• _TASK REQUIREMENTS_
Can you rewrite the lines from the one containing "Viewport: 2543px width, 1456px height." through the one containing "click(663, 337)", inclusive, as a numbered list with blank lines omitted?
## START
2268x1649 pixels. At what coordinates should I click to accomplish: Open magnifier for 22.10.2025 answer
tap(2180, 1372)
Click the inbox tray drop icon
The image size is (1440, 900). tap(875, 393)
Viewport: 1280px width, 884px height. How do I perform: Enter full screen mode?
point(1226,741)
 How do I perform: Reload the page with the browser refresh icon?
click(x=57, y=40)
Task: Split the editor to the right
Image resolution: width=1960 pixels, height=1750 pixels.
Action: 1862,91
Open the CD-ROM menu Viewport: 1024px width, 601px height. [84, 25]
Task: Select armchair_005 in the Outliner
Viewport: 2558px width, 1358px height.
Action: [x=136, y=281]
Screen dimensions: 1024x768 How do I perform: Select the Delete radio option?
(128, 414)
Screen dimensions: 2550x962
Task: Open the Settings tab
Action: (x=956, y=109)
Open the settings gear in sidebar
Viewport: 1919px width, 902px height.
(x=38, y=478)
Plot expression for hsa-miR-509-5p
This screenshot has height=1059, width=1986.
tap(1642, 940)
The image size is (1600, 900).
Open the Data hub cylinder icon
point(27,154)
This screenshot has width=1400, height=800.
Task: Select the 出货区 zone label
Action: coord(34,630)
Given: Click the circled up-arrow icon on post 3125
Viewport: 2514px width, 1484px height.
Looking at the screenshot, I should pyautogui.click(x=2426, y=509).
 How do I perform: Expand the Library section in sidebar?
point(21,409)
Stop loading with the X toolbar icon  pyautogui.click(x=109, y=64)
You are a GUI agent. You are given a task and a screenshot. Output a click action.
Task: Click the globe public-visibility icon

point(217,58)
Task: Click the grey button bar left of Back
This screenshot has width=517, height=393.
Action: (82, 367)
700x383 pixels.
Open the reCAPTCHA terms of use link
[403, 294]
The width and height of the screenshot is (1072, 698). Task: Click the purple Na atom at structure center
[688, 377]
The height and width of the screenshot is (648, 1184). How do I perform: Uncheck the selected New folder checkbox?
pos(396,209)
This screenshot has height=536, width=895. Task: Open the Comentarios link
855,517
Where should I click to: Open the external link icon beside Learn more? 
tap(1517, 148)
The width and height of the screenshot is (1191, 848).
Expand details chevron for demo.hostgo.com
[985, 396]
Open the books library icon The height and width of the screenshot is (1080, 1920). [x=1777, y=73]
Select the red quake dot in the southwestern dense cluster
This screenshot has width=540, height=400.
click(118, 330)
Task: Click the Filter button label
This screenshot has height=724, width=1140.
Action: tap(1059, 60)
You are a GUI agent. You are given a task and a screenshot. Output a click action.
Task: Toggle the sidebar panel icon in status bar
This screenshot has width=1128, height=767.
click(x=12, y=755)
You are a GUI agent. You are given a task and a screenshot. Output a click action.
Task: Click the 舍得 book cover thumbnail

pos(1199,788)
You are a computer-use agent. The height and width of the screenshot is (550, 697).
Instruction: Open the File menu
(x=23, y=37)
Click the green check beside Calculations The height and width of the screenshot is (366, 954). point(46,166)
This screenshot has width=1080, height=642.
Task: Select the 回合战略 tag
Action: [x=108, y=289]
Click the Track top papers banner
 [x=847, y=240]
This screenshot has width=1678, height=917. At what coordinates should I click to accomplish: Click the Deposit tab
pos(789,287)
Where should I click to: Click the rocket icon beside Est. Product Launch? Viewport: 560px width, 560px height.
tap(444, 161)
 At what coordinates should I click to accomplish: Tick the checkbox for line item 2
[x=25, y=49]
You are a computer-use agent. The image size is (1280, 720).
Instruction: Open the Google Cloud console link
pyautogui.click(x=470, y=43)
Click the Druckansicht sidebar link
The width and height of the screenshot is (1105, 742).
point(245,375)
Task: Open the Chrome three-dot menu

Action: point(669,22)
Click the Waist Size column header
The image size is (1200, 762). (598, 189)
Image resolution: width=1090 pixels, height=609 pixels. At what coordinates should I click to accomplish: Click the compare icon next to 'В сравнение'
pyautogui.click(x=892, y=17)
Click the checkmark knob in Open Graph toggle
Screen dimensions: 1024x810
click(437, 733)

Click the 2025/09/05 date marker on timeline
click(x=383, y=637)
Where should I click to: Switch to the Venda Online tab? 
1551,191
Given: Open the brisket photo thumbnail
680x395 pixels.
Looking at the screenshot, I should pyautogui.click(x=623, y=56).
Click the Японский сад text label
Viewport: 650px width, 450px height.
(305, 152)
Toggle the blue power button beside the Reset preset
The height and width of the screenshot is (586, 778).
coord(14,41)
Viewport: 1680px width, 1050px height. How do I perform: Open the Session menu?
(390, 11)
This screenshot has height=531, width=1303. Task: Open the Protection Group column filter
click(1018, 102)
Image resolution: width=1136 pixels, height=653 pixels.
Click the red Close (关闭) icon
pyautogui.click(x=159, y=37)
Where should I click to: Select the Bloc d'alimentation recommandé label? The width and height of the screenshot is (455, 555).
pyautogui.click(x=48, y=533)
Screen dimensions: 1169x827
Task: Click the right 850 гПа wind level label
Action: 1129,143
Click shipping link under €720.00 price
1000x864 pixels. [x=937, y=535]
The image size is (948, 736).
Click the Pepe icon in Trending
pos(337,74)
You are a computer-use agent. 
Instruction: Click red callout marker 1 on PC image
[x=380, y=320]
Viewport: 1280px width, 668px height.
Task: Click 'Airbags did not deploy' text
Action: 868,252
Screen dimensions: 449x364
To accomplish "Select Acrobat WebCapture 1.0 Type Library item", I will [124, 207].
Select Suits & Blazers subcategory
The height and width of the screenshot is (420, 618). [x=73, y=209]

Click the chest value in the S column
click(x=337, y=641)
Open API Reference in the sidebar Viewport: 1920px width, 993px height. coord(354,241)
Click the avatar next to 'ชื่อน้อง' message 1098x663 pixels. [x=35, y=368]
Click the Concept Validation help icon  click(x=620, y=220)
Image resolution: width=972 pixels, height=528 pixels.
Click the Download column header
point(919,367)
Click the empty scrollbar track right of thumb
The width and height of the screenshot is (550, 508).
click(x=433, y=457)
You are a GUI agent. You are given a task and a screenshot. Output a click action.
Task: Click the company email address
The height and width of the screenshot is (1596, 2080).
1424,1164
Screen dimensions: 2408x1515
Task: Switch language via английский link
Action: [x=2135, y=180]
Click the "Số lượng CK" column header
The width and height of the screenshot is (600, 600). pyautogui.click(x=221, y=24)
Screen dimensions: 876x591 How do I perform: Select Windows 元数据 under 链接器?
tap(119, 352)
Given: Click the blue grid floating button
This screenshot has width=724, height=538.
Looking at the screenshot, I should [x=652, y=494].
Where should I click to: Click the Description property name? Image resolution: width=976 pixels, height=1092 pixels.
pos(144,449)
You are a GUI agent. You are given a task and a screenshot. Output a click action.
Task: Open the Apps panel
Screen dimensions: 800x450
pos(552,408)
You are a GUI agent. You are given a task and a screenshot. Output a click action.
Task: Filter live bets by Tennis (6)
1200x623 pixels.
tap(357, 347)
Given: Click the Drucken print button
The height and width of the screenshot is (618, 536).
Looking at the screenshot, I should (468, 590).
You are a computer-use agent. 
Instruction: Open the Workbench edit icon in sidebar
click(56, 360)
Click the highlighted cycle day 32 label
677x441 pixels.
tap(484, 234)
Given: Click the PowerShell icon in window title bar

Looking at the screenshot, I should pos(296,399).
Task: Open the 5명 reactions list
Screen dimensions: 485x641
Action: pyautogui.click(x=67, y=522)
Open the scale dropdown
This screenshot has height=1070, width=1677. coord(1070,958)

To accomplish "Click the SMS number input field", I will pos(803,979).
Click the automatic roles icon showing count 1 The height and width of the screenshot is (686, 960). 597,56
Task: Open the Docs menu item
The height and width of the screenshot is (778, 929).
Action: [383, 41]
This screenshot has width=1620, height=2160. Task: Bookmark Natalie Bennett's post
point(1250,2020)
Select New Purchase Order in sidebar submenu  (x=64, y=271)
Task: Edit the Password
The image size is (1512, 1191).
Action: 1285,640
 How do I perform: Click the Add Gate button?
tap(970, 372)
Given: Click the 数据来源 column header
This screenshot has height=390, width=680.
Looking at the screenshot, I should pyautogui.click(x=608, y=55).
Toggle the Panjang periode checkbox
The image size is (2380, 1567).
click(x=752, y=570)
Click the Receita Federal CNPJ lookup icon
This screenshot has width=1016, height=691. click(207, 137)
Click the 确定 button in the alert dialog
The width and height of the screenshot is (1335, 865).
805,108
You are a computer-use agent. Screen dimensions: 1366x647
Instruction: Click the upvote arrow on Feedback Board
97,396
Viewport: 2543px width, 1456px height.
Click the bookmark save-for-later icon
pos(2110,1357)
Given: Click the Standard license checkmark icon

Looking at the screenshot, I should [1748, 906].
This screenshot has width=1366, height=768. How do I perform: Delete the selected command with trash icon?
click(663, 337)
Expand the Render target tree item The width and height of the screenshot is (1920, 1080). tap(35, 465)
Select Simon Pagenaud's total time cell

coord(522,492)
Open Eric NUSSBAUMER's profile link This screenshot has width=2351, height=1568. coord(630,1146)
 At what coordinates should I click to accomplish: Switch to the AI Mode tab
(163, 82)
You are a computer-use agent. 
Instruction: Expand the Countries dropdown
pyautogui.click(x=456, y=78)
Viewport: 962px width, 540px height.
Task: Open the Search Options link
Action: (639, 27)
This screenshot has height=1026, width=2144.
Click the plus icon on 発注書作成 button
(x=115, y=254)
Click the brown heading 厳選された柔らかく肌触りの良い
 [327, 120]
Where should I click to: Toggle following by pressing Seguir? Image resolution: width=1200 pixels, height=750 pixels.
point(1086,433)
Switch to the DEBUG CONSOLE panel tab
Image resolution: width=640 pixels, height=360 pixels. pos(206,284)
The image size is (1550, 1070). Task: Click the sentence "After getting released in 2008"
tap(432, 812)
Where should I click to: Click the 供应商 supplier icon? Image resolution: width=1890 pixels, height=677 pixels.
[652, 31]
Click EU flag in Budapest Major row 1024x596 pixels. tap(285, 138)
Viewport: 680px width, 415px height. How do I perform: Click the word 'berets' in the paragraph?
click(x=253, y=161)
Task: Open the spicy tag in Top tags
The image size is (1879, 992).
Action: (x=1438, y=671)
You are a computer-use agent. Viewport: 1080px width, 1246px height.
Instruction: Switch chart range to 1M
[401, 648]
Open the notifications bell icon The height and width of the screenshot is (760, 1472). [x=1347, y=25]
## END
• _TASK RESPONSE_
1. Viewport: 2543px width, 1456px height.
2. Click the bookmark save-for-later icon
3. pos(2110,1357)
4. Given: Click the Standard license checkmark icon
5. Looking at the screenshot, I should [1748, 906].
6. This screenshot has width=1366, height=768. How do I perform: Delete the selected command with trash icon?
7. click(663, 337)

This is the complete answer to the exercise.